Tom Quinn, fondateur de Neon, connaît l’importance d’une sortie en salles plus que n’importe quel patron de l’industrie. Lui et son ancien associé, Jason Janego, ont dirigé par le passé Magnolia, puis Radius, branches de la Weinstein Company. Ces deux entreprises ont simultanément sorti des films en salles et à la télévision. Les deux acolytes ont quitté Radius et son modèle de multiplateformes “day-and-date” (le même jour sur le maximum de supports de diffusion) pour créer une société axée sur la sortie exclusive en salles.

En mars dernier, Tom Quinn a assuré à Eric Kohn, d’IndieWire, que les cinéastes voulaient voir leur film au cinéma. “Je ne crois pas qu’une sortie Netflix permette un succès et des résultats équivalents, car elle diminue la valeur marchande du film.
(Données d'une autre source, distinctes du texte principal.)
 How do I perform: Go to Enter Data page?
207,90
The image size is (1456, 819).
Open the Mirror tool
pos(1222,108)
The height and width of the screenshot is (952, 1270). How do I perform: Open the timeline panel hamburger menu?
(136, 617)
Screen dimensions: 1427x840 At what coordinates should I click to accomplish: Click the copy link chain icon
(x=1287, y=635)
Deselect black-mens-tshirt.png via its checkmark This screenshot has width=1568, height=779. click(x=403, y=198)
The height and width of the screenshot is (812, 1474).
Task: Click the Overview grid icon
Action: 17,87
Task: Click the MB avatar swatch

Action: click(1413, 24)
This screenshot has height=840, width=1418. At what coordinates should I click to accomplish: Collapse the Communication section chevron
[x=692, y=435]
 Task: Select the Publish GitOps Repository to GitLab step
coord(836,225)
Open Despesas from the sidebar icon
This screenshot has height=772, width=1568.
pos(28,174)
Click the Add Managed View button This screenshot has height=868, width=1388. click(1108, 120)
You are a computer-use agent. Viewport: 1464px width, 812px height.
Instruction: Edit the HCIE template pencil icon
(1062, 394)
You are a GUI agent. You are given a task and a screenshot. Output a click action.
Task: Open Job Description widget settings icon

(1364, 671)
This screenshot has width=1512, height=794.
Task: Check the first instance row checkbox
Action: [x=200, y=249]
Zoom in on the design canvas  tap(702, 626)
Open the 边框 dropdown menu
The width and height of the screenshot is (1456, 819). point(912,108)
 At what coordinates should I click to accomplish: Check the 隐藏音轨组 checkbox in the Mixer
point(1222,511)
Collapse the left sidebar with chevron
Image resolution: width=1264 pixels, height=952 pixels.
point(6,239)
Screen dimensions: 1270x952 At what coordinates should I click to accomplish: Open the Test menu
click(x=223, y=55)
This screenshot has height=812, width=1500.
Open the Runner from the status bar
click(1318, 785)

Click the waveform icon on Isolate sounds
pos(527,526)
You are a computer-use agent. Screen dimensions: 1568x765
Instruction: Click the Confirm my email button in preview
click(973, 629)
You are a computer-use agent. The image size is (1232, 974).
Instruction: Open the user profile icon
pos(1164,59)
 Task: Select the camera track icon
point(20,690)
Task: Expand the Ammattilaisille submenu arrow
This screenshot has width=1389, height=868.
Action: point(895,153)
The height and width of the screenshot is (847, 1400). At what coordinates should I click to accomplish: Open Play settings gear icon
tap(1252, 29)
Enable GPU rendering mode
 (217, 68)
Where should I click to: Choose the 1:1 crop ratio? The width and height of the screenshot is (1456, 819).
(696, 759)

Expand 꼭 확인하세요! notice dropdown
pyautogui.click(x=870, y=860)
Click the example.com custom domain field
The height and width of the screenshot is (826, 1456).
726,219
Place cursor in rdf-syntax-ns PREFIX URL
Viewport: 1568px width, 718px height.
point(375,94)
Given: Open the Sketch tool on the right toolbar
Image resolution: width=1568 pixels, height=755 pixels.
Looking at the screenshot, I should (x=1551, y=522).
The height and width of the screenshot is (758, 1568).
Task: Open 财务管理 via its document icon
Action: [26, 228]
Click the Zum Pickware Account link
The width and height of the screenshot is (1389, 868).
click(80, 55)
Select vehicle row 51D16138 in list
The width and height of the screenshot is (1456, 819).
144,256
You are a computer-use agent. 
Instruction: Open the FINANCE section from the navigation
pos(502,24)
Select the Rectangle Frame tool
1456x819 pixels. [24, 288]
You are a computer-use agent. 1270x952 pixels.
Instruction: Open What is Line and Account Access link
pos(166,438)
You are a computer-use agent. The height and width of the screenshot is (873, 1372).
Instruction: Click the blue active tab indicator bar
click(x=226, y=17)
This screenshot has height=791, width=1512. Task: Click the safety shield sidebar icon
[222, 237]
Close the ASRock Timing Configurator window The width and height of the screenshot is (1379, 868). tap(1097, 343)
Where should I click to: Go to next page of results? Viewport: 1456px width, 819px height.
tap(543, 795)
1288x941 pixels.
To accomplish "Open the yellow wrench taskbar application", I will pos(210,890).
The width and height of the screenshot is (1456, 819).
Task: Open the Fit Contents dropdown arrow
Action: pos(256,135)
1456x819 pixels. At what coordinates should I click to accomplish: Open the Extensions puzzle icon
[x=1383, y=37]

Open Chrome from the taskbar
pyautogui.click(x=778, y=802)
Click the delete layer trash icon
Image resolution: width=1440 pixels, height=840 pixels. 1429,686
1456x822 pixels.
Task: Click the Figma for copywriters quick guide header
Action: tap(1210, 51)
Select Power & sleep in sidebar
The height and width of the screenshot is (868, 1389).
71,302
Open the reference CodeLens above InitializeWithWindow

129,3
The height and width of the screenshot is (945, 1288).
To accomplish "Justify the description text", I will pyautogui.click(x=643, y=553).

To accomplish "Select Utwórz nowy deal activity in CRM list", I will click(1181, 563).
C’est comme un “buffet à volonté”, vous pouvez y entrer et en sortir comme bon vous semble, et si un film vous déplaît, vous passez à autre chose. C’était pour moi l’un des points clés de la conception de notre business plan : un film est dépendant de sa valeur marchande afin de réussir, de prospérer, de se démarquer et faire réagir.” Prenant l’exemple de Moonlight, Tom Quinn a poursuivi : “Combien de temps les gens qui ont vu le film en salle lui auraient-ils accordé en le voyant sur Netflix ?« 

Les portes des salles de cinéma sont ouvertes à Netflix, pour augmenter leurs revenus et leurs chances de récompenses, seulement si leurs meilleurs films bénéficient du temps et de l’attention qu’ils méritent dans les salles. Cinéastes et spectateurs apprécieront alors Netflix bien davantage.

*Sortie dans 3 cinémas à New York, Los Angeles et San Francisco du 8 au 11 novembre.